It wasn’t long before the Book Rack in Sharon was up for sale.
“Fred suggested we buy it,” Mary said. “So we hired three very good women, friends of mine, to run our store in Warren, PA. We got married, I moved here, and we started our life together. Then we opened a book store in New Castle. After Westinghouse went down, he ran the store in New Castle and I ran the one here. We lived in Sharon, and he drove back and forth. We would go to Warren periodically to make sure everything was okay there. Eventually we had an offer to sell that store, so we did. In the late 1980s, we moved the Sharon store to its present location on State Street.”
The next business opportunity opened up right close by.
“There was a woman next door that sold hats,” Mary said. “When she closed up, we opened an ice cream store. You talk about an adventure! We bought home made ice cream from a restaurant over in Niles, and we served lunches.”
And who ended up doing the cooking? Mary, of course.
“I did all the cooking, and I ran the book store. I was up until midnight, one o’clock in the morning cooking so we could have soup the next day for the restaurant. Fred said, ‘Why don’t you make pasta fazool? You’re very good at making that.’ So I made a big pot full. Then they called me over here and said they ran out. I said, ‘What do you want me to do?’ They said, ‘You’ve got to start making more.’ I said, ‘No, you get one pot full. When it’s sold, it’s all gone.’”
Next, Fred talked her into making pressed steak sandwiches.
“He was telling me about a place called Mary’s that was up in Hickory. She made a pressed steak sandwich. He said it was marinated in a tomato sauce. I said, ‘I don’t know anything about this.’ He said, ‘Why don’t you just start experimenting?’ So I started with a big pot of tomato sauce, and I’m dumping this and that into it, and it would cook a while, and he would come in and taste it, and he would say, “It just needs something else.’ ‘Well, okay, let’s put a little bit of wine in it.’ Finally he said, ‘I think you’ve got it.’”
Since her name was Mary, they called it Mary’s Steak Sandwich.
“A woman came in one day and said, ‘Why are you serving Mary’s Steak Sandwiches, when that was my mother’s specialty?’ Fred said, ‘We’re not taking your mother’s name, it’s my wife’s name. We named it after her.’ So she said, ‘My mother wants two sandwiches.’ Next day the woman called me, and she said, ‘I want to tell you that yours are just as good as mine.’ Do you know how good that made me feel? Because I had no idea what I was doing. It was a lot of work, and a lot of fun. Then it got to the point where it was just too much. We closed the restaurant, and we expanded the book store into that space. That was the end of our adventures.”
At least, it was the end of their new businesses. They still had adventures within the Book Rack.

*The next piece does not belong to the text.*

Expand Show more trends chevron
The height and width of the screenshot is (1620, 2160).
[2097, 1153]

“I decided to have a Super Bowl sale. We put a big ad in The Herald, and it said Women Only – 25 cents a book. The lady that owned the franchise said, ‘Mary, you’re going to lose your shirt. If you make enough money to pay for the ad, I’ll be surprised.’ I said, ‘Well, I’m going to try it.’ It was from one o’clock until four o’clock, and it happened to be a beautiful day. The men stood outside and waited for their wives, and they were furious because they weren’t allowed in the store. It was fun, we worked like hell, and it was great. We made way more than enough to pay for the ad. So from then on we had a Super Bowl sale until they moved the Super Bowl to the evening. Then we put a stop to it.”
Not all of their book store adventures turned out that well.

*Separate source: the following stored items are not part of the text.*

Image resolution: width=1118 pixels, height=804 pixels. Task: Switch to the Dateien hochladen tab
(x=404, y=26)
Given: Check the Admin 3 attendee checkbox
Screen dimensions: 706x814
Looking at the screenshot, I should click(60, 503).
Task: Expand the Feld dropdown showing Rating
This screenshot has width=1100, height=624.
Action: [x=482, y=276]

“The last good sale we had, which people are still talking about, was just before Fred got sick. He decided to price everything in the store at a dollar, and the customers could bring the books back for full credit. I said, “You’re going to kill us.’ He said, ‘I want to see how many new customers I can get.’ So we ran it from five until eight in the evening. It was absolutely crazy. We moved so many books, and he got his satisfaction. There was a lot of new customers. Then for three months it killed us, because they had enough books to read and they could bring them back for full credit. Now they’re still asking, ‘Are you going to have that dollar sale again?’ I say, ‘No!’ So that was really the end of our adventures.”
Sadly, Fred passed away on January 6, 2006. But Mary still runs the store, with the help of a couple of her friends. And it’s still going great, despite the normal slowdown that occurs this time of the year.
“The whole franchise has the same problem every year at this time,” Mary said. “People are working outside, and they’re spring cleaning. Then comes graduation. After that people start vacations, and they start buying books again. But the last two days have been fantastic. Yesterday and the day before I had four new customers each day who were absolutely thrilled with the store. That’s what I’m looking for.”
So actually, running the store is still an adventure for Mary – maybe a little calmer one, but perfect for this season of her life.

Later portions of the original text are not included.